Salah satu di antara sedikitnya seniman muda Bali yang masih memegang erat pakem tradisi seni lukis itu adalah Ida Bagus Sena asal Tebasaya Ubud. Nilai Tradisi tersebut tidak hanya berupa gerak estetik di permukaan atau stilistik, tetapi juga terbangunnya sebuah sistem dasar pengetahuan teknik melukis.
Sebagaimana tradisi melukis di Ubud yang bertahan sampai saat ini tetap memakai teknik yang sama seperti para pendahulunya sewaktu tahun 1930-an lalu. Tradisi teknik itu menjadi sebuah ’konvensi’ yang terus dipegang dari generasi ke generasi oleh seniman Bali khususnya di Ubud.
Ia lahir dari keluarga seniman (pelukis), kakeknya adalah Ida Bagus Made Kembeng salah pelukis era Pitamaha karyanya mendapatkan apresiasi internasional berupa Internasional Medali pada pameran Kolonial di Perancis tahun 1937.
Pamannya juga seorang pelukis yang sangat terkenal yaitu Ida Bagus Made (poleng), dikenal sebagai sosok dengan dedikasi tinggi penuh idealisme dan memilih hidup asketis. Orang tuanya sendiri juga seorang pelukis yaitu Ida Bagus Wiri dan pamannya yang lain adalah seorang dalang. Sehingga dapat dipastikan darah seni mengalir deras dalam dirinya, dan menghantarkannya menapaki jalan kesenimanan sebagai pelukis yang memiliki ciri rupa khas berkarakter filosofi.
Kekhasan dalam karya Sena ternyata tidak menurun begitu saja dari leluhurnya pun dari ayahnya sendiri, temuan estetik tersebut ia capai dari hasil pergaulan pribadinya yang begitu intens dalam ruang-ruang sepi kesehariannya; diselingi dengan menjalani tugas ngayah untuk upacara adat dan agama.
Sebagai bagian dari masyarakat Bali ia tidak dapat lepas dari kegiatan adat (sosial) dan ritual (agama), jika dilihat dari kaca mata modern aktivitas ngayah tersebut dapat menyita waktu-waktu produktif sehingga dianggap merugikan. Tetapi bagi masyarakat Bali, waktu (kala) adalah bagian dari sirkulasi kosmologi yang di dalamnya ada dimensi pribadi dan dimensi-dimensi soal yang tidak dapat ditolak dan harus dijalani sebagai bagian dari keharmonisan kosmos.

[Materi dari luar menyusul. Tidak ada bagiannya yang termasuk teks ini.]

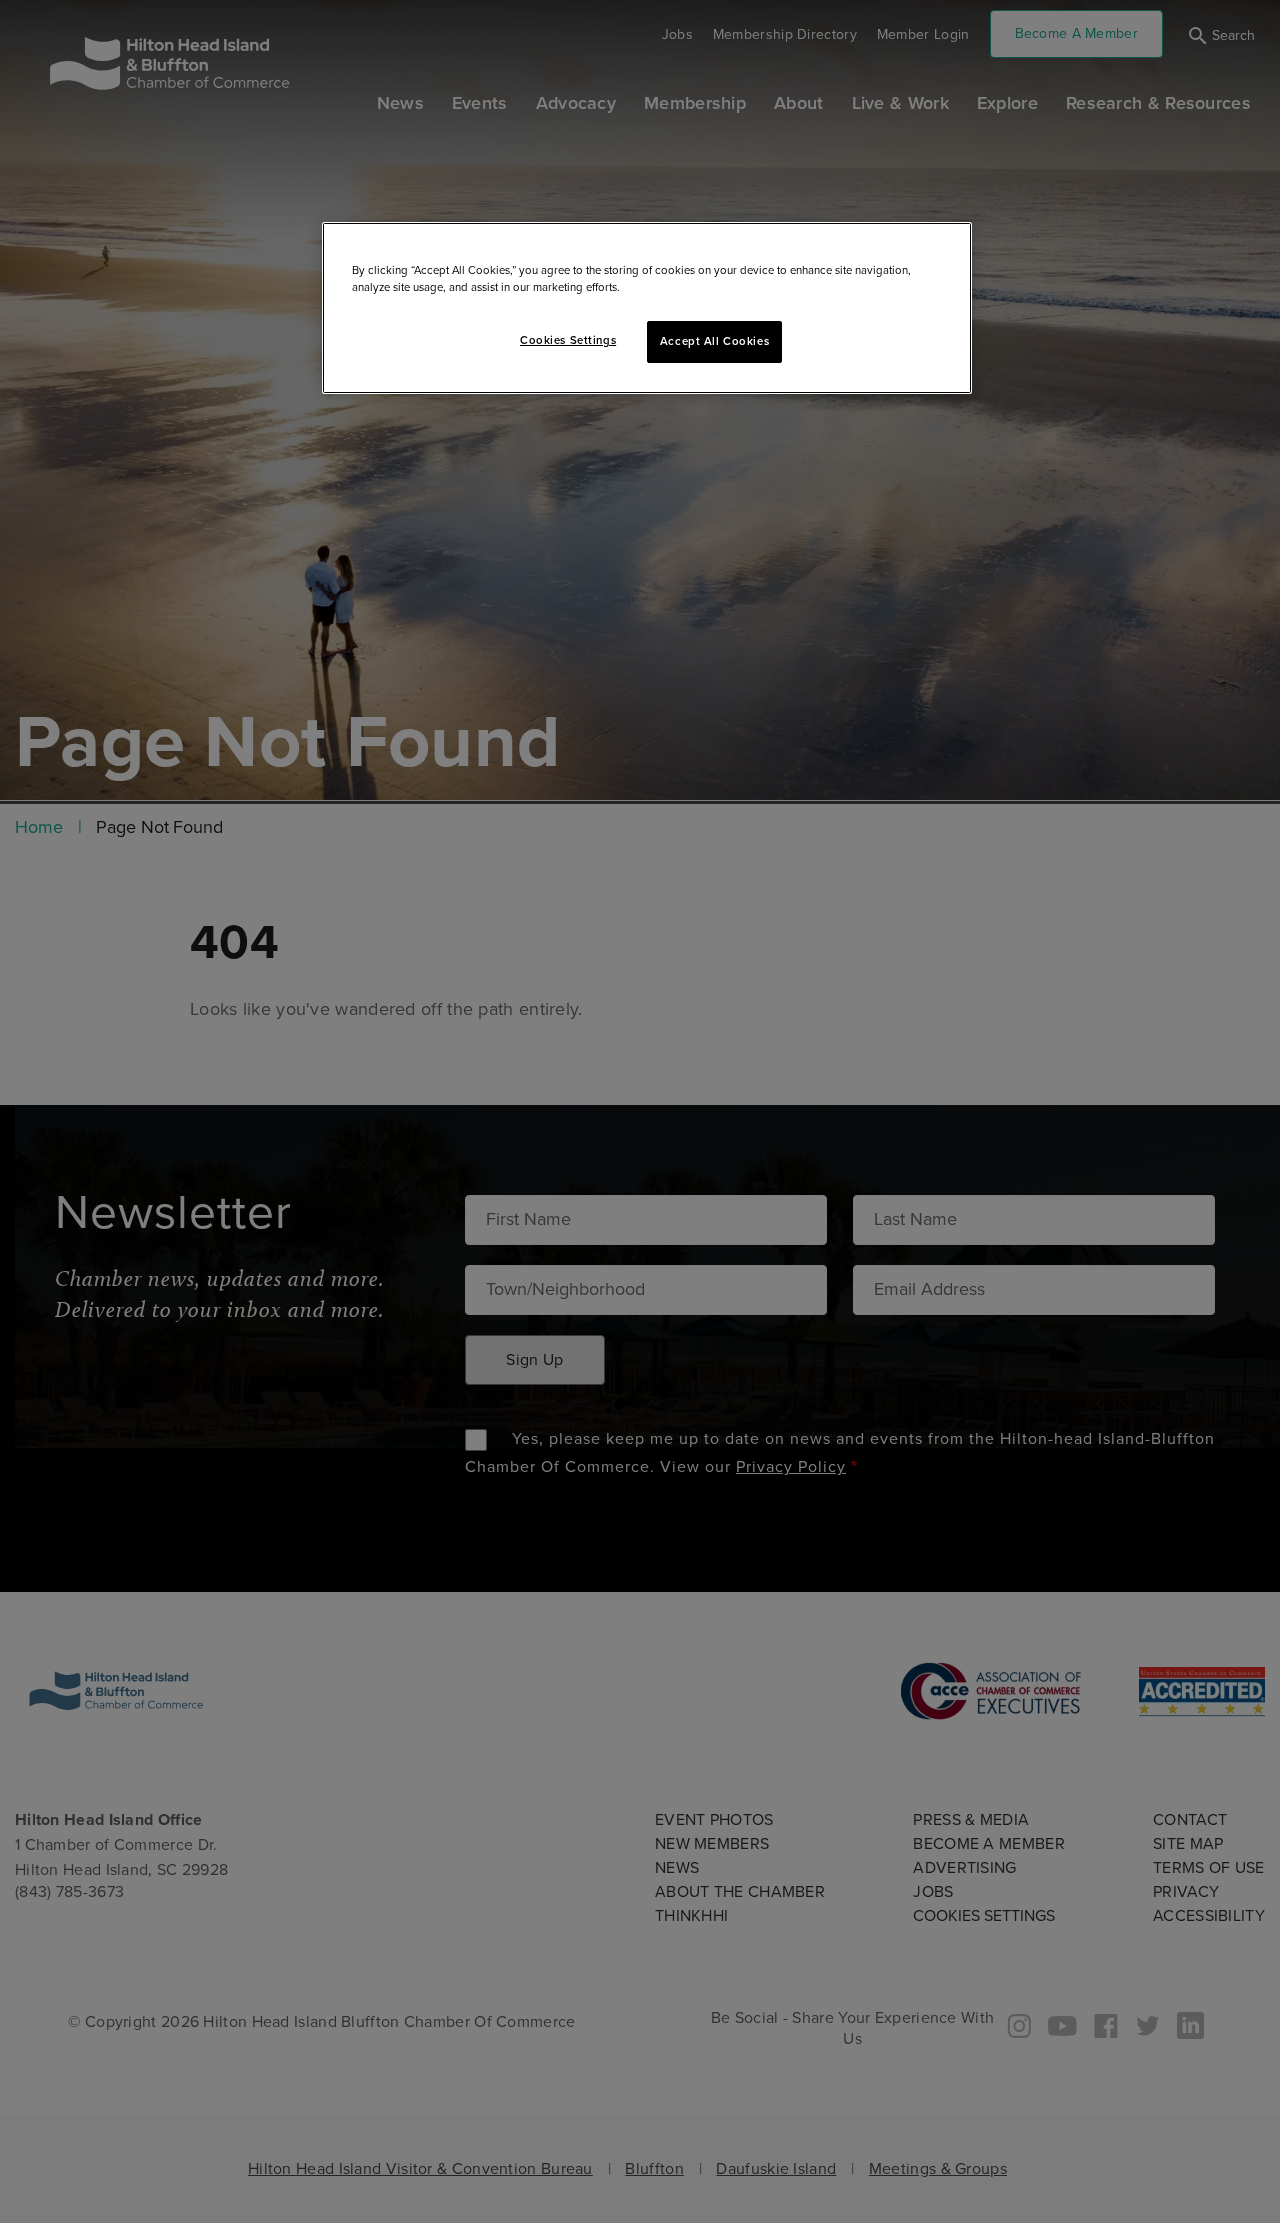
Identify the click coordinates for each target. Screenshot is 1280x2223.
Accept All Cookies (714, 341)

Baginya kondisi adat di Bali tersebut tidak dianggap sebagai beban, tetapi justru bagian dari jalan dan tantangan kehidupannya yang menempuh jalan seniman. Kesenian khususnya seni lukis menjadi sarana baginya untuk menuangkan nilai-nilai kehidupan yang tengah dijalani. Karyanya tidak hanya menampilkan keindahan (estetika) visual semata, tetapi sebuah ramuan dari interpretasi dan penghayatnya terhadap nilai-nilai kehidupan.

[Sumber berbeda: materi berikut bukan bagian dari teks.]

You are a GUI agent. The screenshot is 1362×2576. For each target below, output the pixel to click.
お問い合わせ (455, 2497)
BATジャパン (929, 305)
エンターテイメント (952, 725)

Proses berkarya bagi sosok eksentrik ini, adalah proses yang kompleks yang melibatkan pemikiran dan sensibilitas rupa. Sehingga proses yang dijalani selama menyelesaikan karya ini sangatlah panjang, menghabiskan waktu dua setengah tahun. Sungguh sebuah proses yang sangat lama, karena bagi Sena melukis bukan hanya perkara menggurat bentuk dan menggoreskan kuwas saja. Tetapi merupakan sebuah ritus yang dijalaninya secara khusuk sembari merenungi dan menghayati makna-makna kehidupan, melalui tuntunan nilai-nilai yang terkandung di dalam ajaran hidup yang bersumber dari ajaran agama Hindu yang senantiasa dikontekstualisasikan dengan fenomena yang terjadi di masyarakat.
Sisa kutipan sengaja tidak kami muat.